Optimization #1595
openSuricata starts in known conditions of no data
Description
I've been working with suricata for the last year and I think suricata's behavior in starting with known failure conditions isn't in keeping with good UNIX/Linux best practices for daemon's or server programs.
Suricata starts referencing ethX devices that are not UP or not in PROMISC mode. In essence this is a successful start with NO DATA. I actually thought I had modified the init script against this but got surprised again. It fails without PF_RING but will start when the interface is for all intents and purposes not usuable. It would be better if suricata handles this or at least fails appropriately.
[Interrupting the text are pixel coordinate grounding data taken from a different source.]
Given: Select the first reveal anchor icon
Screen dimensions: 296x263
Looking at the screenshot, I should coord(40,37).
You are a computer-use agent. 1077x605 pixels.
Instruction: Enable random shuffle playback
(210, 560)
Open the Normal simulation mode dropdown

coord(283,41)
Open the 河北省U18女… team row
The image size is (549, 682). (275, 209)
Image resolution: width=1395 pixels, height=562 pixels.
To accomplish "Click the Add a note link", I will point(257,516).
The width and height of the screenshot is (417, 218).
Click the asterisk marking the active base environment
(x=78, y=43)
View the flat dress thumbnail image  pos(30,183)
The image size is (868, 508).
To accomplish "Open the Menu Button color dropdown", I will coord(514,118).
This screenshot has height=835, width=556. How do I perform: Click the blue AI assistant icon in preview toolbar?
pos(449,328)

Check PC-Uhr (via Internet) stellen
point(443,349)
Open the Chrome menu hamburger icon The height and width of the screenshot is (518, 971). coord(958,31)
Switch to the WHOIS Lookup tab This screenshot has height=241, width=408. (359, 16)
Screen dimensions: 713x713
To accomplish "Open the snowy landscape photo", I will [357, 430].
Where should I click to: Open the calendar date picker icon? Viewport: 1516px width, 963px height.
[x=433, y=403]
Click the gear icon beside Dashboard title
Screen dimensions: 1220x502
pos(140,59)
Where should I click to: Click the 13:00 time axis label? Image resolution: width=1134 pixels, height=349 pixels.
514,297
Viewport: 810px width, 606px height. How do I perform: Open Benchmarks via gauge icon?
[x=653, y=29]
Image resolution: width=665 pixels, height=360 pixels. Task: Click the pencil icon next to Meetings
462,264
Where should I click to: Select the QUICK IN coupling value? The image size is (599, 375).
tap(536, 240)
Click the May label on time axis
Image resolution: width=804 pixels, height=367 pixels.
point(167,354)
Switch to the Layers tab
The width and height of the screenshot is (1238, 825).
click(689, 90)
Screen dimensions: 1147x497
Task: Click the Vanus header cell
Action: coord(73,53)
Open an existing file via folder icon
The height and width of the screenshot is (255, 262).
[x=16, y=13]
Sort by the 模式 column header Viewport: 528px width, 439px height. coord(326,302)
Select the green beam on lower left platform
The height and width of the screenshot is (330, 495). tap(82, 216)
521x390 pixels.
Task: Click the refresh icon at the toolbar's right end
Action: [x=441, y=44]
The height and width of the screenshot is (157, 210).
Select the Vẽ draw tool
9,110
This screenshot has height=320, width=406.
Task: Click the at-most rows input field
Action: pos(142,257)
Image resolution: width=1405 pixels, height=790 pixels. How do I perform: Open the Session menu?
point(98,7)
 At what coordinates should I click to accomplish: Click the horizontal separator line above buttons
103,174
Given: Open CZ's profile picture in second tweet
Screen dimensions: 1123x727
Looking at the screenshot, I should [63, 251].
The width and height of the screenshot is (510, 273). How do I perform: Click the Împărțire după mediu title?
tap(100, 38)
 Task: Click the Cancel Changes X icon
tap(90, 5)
My thought would be changing the suricata.yaml file does not guarantee effective operation of something that suricata has permissions to do. If I fail to mount a directory it relies on it should fail as well.
It will also start when it cannot write to its files. This case may be more nuanced but in the case of http, dns, and unified2 logging, it started without being able to write to a new unified2 file, while it could continue to spool to existing http/dns logs with the write permissions. (We had to move the data volumes and the root directory /var/log/suricata didn't have the correct permissions, but all of the copied files did under the directory did.)
In essence I had 2 different systems start, have open files and look ok to the Admin (and ME!) but hours later I had no data, or incomplete data for its configured purpose (as it can see in its suricata.yaml file).
If it runs with no errors when it shouldn't a process check is of no use, because it will just mask the flaws. It also makes the System V init scripts useless in theory because it will also execute but not really be performing its task. I think a consistent of the ethX devices may be overkill, but a well intentioned check on start-up and a fail condition is more in keeping with other UNIX daemon's. If it can no longer write to a file it depends upon I would also expect it to go into a fail state. It's up to the engineer to design, and the admin to support but its current behavior leaves it difficult to put into a support model for anyone but the engineer.
The above is well intentioned criticism from one viewpoint put forth with the best of intentions.